In contrast, risk assessment communication that focuses on narrative and which embraces dialog allows for discoveries and insights by the decision makers, provides an opportunity to question assumptions, and enables sharing and alignment of perspectives. Risk decisions, everyday and tough risk decisions alike, are best borne of discussion, and will be for the foreseeable future.

If you are responsible for risk assessment at your organization, don’t fall pray to a tool’s promise, or the unquestioned illusion of objectivity and certainty that comes from numbers. If you are performing risk assessment where the focus is populating fields in a spreadsheet or application, no matter how advanced it is, you run the risk that the one thing that everyone needs to consider is getting lost through reductionism. Do the numbers if required, but wrap it in an informative discussion, and design and facilitate the discussion to convey risks in business terms that supports business decision making.

Friday, April 14, 2017

You Can Keep Your Compliance, I Have a Mission

Doctors practice very real, very tangible risk management every day when caring for patients. The decisions they make affect the wellbeing and the very lives of their patients. The trade-off between various treatment options, judgements about future patient behavior based on historical behavior, the upsides and downsides of surgical and pharmacological treatments vs the likelihood of behavior changes, and long list of considerations are based on risk assessment and are themselves part of risk assessment.

Patient care is a complicated and nuanced field, and risk management is core to managing the complexity. As such, doctors have a seasoned perspective on risk management that gives them a unique perspective on information security and compliance. What they do is telling.

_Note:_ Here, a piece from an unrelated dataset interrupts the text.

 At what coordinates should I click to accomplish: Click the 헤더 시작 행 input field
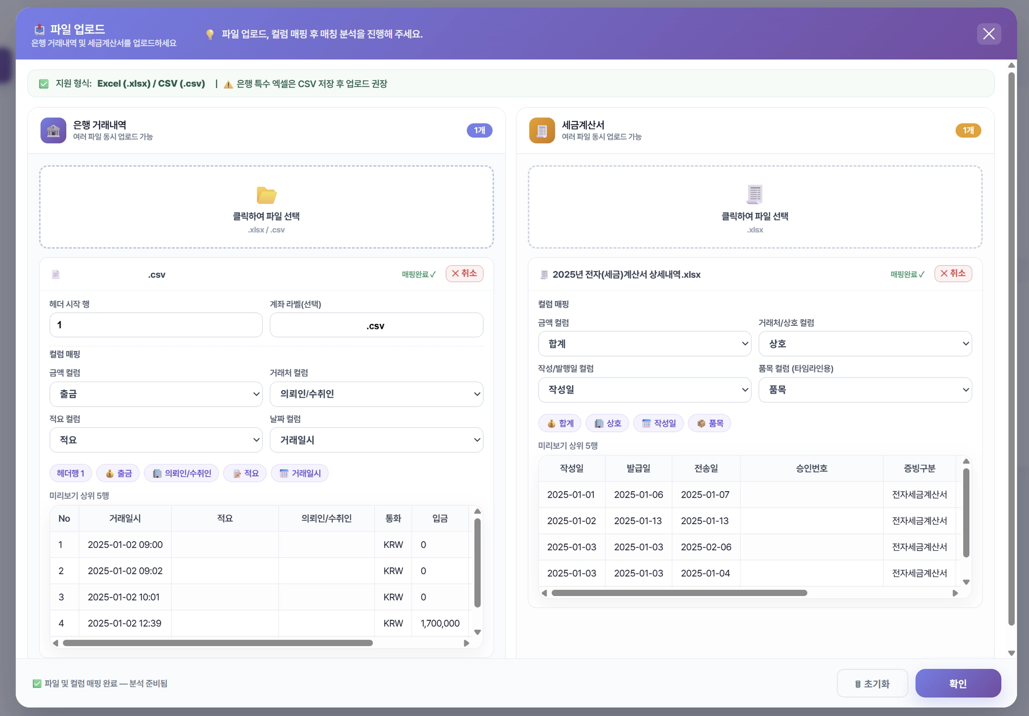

They reframe compliance and security with a question derived from their mission: What is the impact to patient care?

While it should be fairly clear to most that patient care is more important than compliance or information security, what is less often clear to practitioners is that the only framing in which to consider either compliance or information security is that of impact to patient care (so long as patient care is defined broadly enough). This highlights the need for something to bridge from compliance and information security to patient care; and that bridge is risk management.

Most doctors understand risk management innately, at least as well as, and perhaps even more intimately than those in the compliance, technology, and security fields. They haven’t been steeped in the myth of the “choice between security and functionality” and they are willing to have substantive conversations, often leading to “let’s do both” solutions. For all organizations, healthcare or otherwise, it comes down to mission and risks to the mission. If you are having a conversation where your ultimate goal is compliance or “great” security, you’re doing yourself and your organization a disfavor and a disservice.

Instead, ask “what is the impact to our mission?”